◆ THE PROBLEM ◆
Pull out of the data below the stretch of lines bounded by the one containing "This screenshot has width=157, height=157." and the one containing "This screenshot has width=526, height=296.", both bounds included, unchanged.

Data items
____________________
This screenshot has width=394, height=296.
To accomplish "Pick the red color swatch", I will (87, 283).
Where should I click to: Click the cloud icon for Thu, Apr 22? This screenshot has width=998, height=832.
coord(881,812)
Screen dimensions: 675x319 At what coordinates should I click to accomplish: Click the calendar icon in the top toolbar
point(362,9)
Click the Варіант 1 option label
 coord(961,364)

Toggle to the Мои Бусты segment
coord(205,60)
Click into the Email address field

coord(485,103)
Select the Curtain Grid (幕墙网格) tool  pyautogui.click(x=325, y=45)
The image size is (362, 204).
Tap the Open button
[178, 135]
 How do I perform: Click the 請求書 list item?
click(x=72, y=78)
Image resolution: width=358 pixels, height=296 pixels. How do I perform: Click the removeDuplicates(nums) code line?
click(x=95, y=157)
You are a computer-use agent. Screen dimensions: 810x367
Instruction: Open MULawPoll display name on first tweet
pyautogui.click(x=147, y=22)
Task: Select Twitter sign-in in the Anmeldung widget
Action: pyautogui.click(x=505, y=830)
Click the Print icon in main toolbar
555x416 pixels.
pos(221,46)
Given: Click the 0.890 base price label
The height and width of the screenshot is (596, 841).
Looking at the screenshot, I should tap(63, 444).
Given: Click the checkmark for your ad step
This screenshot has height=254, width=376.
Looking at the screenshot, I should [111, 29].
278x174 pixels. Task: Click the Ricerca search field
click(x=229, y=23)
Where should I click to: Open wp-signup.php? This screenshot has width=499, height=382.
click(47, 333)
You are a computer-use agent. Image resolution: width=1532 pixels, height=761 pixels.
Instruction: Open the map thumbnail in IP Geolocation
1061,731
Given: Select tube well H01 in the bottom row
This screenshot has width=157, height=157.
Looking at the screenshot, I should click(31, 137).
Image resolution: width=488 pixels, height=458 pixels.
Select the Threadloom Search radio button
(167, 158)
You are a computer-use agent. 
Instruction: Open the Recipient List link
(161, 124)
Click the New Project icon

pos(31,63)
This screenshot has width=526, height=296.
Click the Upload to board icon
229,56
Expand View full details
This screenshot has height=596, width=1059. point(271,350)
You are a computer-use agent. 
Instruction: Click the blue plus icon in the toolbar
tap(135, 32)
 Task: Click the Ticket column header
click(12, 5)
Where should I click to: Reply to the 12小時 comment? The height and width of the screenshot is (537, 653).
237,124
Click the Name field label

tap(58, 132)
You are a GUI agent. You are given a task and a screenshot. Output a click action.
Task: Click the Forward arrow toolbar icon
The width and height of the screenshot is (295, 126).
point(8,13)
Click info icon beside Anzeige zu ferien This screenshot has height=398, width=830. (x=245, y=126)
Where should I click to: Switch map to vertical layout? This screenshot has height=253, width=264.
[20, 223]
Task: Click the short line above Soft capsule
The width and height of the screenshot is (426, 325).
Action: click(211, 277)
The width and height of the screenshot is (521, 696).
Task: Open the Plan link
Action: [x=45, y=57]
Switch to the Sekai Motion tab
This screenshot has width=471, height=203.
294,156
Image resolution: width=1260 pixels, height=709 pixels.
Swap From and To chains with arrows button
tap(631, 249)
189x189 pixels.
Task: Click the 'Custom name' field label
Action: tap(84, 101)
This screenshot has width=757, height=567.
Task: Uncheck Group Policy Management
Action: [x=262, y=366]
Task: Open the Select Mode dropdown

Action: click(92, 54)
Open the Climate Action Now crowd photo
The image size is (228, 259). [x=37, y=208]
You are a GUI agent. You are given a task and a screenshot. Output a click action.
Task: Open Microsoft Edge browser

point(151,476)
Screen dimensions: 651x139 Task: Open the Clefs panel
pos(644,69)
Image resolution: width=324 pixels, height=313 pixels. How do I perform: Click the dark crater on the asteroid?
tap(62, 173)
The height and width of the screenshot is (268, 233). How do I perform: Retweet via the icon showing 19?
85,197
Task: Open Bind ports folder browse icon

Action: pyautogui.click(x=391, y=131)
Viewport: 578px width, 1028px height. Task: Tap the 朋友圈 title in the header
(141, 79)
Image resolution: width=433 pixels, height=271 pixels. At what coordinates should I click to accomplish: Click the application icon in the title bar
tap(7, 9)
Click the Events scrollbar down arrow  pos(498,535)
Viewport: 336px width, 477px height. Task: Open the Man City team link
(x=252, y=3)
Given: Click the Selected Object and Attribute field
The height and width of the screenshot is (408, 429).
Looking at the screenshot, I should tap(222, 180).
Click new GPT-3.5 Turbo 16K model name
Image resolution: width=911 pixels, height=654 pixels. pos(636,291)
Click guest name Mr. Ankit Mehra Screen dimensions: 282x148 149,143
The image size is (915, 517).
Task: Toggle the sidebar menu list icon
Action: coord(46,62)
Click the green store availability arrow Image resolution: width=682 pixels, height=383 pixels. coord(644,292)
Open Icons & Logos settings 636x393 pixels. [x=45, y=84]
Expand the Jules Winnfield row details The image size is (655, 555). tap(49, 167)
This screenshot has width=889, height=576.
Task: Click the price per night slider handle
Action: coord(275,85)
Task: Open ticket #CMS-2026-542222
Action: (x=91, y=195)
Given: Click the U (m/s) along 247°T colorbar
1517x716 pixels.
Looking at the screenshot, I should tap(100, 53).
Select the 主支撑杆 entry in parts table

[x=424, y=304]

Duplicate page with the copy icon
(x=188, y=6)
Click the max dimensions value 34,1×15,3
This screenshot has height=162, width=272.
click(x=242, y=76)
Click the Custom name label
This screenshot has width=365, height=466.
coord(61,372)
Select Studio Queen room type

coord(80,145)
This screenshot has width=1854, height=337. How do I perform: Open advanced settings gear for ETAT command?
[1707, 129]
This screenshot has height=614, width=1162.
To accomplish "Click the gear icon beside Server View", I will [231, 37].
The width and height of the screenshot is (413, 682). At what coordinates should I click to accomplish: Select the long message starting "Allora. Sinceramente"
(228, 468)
____________________
◆ TASK RESULT ◆
This screenshot has width=157, height=157.
Looking at the screenshot, I should click(31, 137).
Image resolution: width=488 pixels, height=458 pixels.
Select the Threadloom Search radio button
(167, 158)
You are a computer-use agent. 
Instruction: Open the Recipient List link
(161, 124)
Click the New Project icon

pos(31,63)
This screenshot has width=526, height=296.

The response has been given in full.